Saved data entries:
+ + + + +
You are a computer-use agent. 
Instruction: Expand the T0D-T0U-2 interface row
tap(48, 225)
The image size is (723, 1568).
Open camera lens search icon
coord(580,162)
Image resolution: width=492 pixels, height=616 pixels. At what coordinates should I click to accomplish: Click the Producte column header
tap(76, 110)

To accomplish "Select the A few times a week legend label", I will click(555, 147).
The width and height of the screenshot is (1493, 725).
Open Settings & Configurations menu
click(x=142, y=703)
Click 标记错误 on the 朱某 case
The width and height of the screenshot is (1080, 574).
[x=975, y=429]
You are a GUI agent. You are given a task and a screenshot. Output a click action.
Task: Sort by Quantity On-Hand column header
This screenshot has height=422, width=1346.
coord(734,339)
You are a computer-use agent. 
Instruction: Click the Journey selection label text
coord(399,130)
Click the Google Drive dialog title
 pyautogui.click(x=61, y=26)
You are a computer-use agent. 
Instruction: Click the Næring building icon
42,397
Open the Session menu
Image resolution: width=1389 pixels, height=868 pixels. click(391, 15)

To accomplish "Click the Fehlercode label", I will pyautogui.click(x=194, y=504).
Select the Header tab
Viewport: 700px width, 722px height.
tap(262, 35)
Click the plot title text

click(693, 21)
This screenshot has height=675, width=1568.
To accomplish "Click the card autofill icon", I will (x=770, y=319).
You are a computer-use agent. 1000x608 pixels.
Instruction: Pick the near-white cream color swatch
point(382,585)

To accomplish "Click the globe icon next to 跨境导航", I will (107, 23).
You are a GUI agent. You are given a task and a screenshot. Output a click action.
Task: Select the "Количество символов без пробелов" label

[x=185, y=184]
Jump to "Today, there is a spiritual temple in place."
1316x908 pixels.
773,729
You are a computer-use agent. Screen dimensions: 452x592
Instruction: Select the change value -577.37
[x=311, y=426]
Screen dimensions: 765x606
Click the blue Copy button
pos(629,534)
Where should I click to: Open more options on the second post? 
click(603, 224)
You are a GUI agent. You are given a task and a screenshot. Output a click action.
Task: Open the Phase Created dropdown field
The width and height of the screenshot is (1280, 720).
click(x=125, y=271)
+ + + + +
### EXERCISE AIM:
What do the records say? Quote them all exactly.

### ANSWER BOX:
You are a computer-use agent. 
Instruction: Expand the T0D-T0U-2 interface row
tap(48, 225)
The image size is (723, 1568).
Open camera lens search icon
coord(580,162)
Image resolution: width=492 pixels, height=616 pixels. At what coordinates should I click to accomplish: Click the Producte column header
tap(76, 110)

To accomplish "Select the A few times a week legend label", I will click(555, 147).
The width and height of the screenshot is (1493, 725).
Open Settings & Configurations menu
click(x=142, y=703)
Click 标记错误 on the 朱某 case
The width and height of the screenshot is (1080, 574).
[x=975, y=429]
You are a GUI agent. You are given a task and a screenshot. Output a click action.
Task: Sort by Quantity On-Hand column header
This screenshot has height=422, width=1346.
coord(734,339)
You are a computer-use agent. 
Instruction: Click the Journey selection label text
coord(399,130)
Click the Google Drive dialog title
 pyautogui.click(x=61, y=26)
You are a computer-use agent. 
Instruction: Click the Næring building icon
42,397
Open the Session menu
Image resolution: width=1389 pixels, height=868 pixels. click(391, 15)

To accomplish "Click the Fehlercode label", I will pyautogui.click(x=194, y=504).
Select the Header tab
Viewport: 700px width, 722px height.
tap(262, 35)
Click the plot title text

click(693, 21)
This screenshot has height=675, width=1568.
To accomplish "Click the card autofill icon", I will (x=770, y=319).
You are a computer-use agent. 1000x608 pixels.
Instruction: Pick the near-white cream color swatch
point(382,585)

To accomplish "Click the globe icon next to 跨境导航", I will (107, 23).
You are a GUI agent. You are given a task and a screenshot. Output a click action.
Task: Select the "Количество символов без пробелов" label

[x=185, y=184]
Jump to "Today, there is a spiritual temple in place."
1316x908 pixels.
773,729
You are a computer-use agent. Screen dimensions: 452x592
Instruction: Select the change value -577.37
[x=311, y=426]
Screen dimensions: 765x606
Click the blue Copy button
pos(629,534)
Where should I click to: Open more options on the second post? 
click(603, 224)
You are a GUI agent. You are given a task and a screenshot. Output a click action.
Task: Open the Phase Created dropdown field
The width and height of the screenshot is (1280, 720).
click(x=125, y=271)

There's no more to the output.